- _Instruction_: Reproduce each of the items below line for line, with no changes to any wording, spacing, or punctuation.

- _Records shown_:

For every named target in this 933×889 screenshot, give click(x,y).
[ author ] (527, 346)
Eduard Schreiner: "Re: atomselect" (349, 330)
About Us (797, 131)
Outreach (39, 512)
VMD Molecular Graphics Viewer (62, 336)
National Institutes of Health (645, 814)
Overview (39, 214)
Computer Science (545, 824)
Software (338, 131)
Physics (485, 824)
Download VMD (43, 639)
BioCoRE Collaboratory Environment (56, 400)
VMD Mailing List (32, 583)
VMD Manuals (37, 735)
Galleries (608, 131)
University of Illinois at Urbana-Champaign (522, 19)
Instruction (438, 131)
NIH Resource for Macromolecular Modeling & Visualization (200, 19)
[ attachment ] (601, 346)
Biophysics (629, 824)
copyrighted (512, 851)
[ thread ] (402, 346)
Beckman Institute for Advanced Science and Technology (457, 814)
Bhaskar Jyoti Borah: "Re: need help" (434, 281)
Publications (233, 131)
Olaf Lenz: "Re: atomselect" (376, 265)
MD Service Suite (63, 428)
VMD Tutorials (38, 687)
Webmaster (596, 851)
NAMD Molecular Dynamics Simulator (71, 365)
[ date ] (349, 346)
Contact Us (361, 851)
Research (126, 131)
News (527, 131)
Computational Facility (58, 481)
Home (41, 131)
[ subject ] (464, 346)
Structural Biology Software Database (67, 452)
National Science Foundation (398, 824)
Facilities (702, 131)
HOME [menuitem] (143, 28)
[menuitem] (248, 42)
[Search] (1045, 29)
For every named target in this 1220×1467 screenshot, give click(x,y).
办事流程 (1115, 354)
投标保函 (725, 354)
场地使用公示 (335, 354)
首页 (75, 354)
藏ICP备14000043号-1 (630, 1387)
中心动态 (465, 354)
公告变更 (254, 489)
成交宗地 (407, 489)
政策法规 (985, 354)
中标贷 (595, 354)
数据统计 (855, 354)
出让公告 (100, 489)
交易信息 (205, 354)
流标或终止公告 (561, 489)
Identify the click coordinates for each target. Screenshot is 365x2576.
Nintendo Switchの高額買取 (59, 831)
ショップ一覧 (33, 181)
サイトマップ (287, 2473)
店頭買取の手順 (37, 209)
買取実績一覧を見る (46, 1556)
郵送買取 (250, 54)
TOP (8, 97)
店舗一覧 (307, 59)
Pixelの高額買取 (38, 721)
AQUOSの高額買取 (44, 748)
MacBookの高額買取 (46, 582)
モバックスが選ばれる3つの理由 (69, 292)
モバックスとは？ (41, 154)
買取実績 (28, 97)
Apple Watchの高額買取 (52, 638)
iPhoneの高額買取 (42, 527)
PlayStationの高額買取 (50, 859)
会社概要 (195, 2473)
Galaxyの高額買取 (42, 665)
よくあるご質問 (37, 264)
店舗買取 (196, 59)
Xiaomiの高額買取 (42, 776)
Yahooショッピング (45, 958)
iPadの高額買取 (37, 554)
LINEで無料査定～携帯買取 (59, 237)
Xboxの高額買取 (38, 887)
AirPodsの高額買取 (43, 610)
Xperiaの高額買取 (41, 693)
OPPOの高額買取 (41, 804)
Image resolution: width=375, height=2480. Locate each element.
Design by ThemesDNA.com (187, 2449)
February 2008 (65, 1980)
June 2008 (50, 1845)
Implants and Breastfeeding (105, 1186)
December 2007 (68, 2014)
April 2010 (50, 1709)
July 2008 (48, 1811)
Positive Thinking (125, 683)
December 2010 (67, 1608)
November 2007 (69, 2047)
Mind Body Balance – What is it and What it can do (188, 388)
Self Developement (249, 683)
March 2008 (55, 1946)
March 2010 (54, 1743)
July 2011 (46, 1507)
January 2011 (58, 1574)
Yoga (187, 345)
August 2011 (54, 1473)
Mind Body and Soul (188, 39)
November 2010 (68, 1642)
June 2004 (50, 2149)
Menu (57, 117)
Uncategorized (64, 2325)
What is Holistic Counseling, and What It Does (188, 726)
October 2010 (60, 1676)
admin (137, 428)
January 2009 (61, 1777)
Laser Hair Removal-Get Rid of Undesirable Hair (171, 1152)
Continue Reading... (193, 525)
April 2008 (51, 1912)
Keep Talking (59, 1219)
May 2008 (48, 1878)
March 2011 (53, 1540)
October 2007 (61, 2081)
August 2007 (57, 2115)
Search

- _Output_:
For every named target in this 933×889 screenshot, give click(x,y).
[ author ] (527, 346)
Eduard Schreiner: "Re: atomselect" (349, 330)
About Us (797, 131)
Outreach (39, 512)
VMD Molecular Graphics Viewer (62, 336)
National Institutes of Health (645, 814)
Overview (39, 214)
Computer Science (545, 824)
Software (338, 131)
Physics (485, 824)
Download VMD (43, 639)
BioCoRE Collaboratory Environment (56, 400)
VMD Mailing List (32, 583)
VMD Manuals (37, 735)
Galleries (608, 131)
University of Illinois at Urbana-Champaign (522, 19)
Instruction (438, 131)
NIH Resource for Macromolecular Modeling & Visualization (200, 19)
[ attachment ] (601, 346)
Biophysics (629, 824)
copyrighted (512, 851)
[ thread ] (402, 346)
Beckman Institute for Advanced Science and Technology (457, 814)
Bhaskar Jyoti Borah: "Re: need help" (434, 281)
Publications (233, 131)
Olaf Lenz: "Re: atomselect" (376, 265)
MD Service Suite (63, 428)
VMD Tutorials (38, 687)
Webmaster (596, 851)
NAMD Molecular Dynamics Simulator (71, 365)
[ date ] (349, 346)
Contact Us (361, 851)
Research (126, 131)
News (527, 131)
Computational Facility (58, 481)
Home (41, 131)
[ subject ] (464, 346)
Structural Biology Software Database (67, 452)
National Science Foundation (398, 824)
Facilities (702, 131)
HOME [menuitem] (143, 28)
[menuitem] (248, 42)
[Search] (1045, 29)
For every named target in this 1220×1467 screenshot, give click(x,y).
办事流程 (1115, 354)
投标保函 (725, 354)
场地使用公示 (335, 354)
首页 (75, 354)
藏ICP备14000043号-1 (630, 1387)
中心动态 (465, 354)
公告变更 (254, 489)
成交宗地 (407, 489)
政策法规 (985, 354)
中标贷 (595, 354)
数据统计 (855, 354)
出让公告 (100, 489)
交易信息 (205, 354)
流标或终止公告 (561, 489)
Identify the click coordinates for each target. Screenshot is 365x2576.
Nintendo Switchの高額買取 (59, 831)
ショップ一覧 (33, 181)
サイトマップ (287, 2473)
店頭買取の手順 (37, 209)
買取実績一覧を見る (46, 1556)
郵送買取 (250, 54)
TOP (8, 97)
店舗一覧 (307, 59)
Pixelの高額買取 (38, 721)
AQUOSの高額買取 (44, 748)
MacBookの高額買取 (46, 582)
モバックスが選ばれる3つの理由 (69, 292)
モバックスとは？ (41, 154)
買取実績 (28, 97)
Apple Watchの高額買取 (52, 638)
iPhoneの高額買取 (42, 527)
PlayStationの高額買取 (50, 859)
会社概要 (195, 2473)
Galaxyの高額買取 (42, 665)
よくあるご質問 (37, 264)
店舗買取 (196, 59)
Xiaomiの高額買取 (42, 776)
Yahooショッピング (45, 958)
iPadの高額買取 (37, 554)
LINEで無料査定～携帯買取 (59, 237)
Xboxの高額買取 (38, 887)
AirPodsの高額買取 (43, 610)
Xperiaの高額買取 (41, 693)
OPPOの高額買取 (41, 804)
Image resolution: width=375, height=2480. Locate each element.
Design by ThemesDNA.com (187, 2449)
February 2008 (65, 1980)
June 2008 (50, 1845)
Implants and Breastfeeding (105, 1186)
December 2007 (68, 2014)
April 2010 (50, 1709)
July 2008 (48, 1811)
Positive Thinking (125, 683)
December 2010 (67, 1608)
November 2007 (69, 2047)
Mind Body Balance – What is it and What it can do (188, 388)
Self Developement (249, 683)
March 2008 (55, 1946)
March 2010 (54, 1743)
July 2011 (46, 1507)
January 2011 (58, 1574)
Yoga (187, 345)
August 2011 (54, 1473)
Mind Body and Soul (188, 39)
November 2010 (68, 1642)
June 2004 (50, 2149)
Menu (57, 117)
Uncategorized (64, 2325)
What is Holistic Counseling, and What It Does (188, 726)
October 2010 (60, 1676)
admin (137, 428)
January 2009 (61, 1777)
Laser Hair Removal-Get Rid of Undesirable Hair (171, 1152)
Continue Reading... (193, 525)
April 2008 (51, 1912)
Keep Talking (59, 1219)
May 2008 (48, 1878)
March 2011 (53, 1540)
October 2007 (61, 2081)
August 2007 (57, 2115)
Search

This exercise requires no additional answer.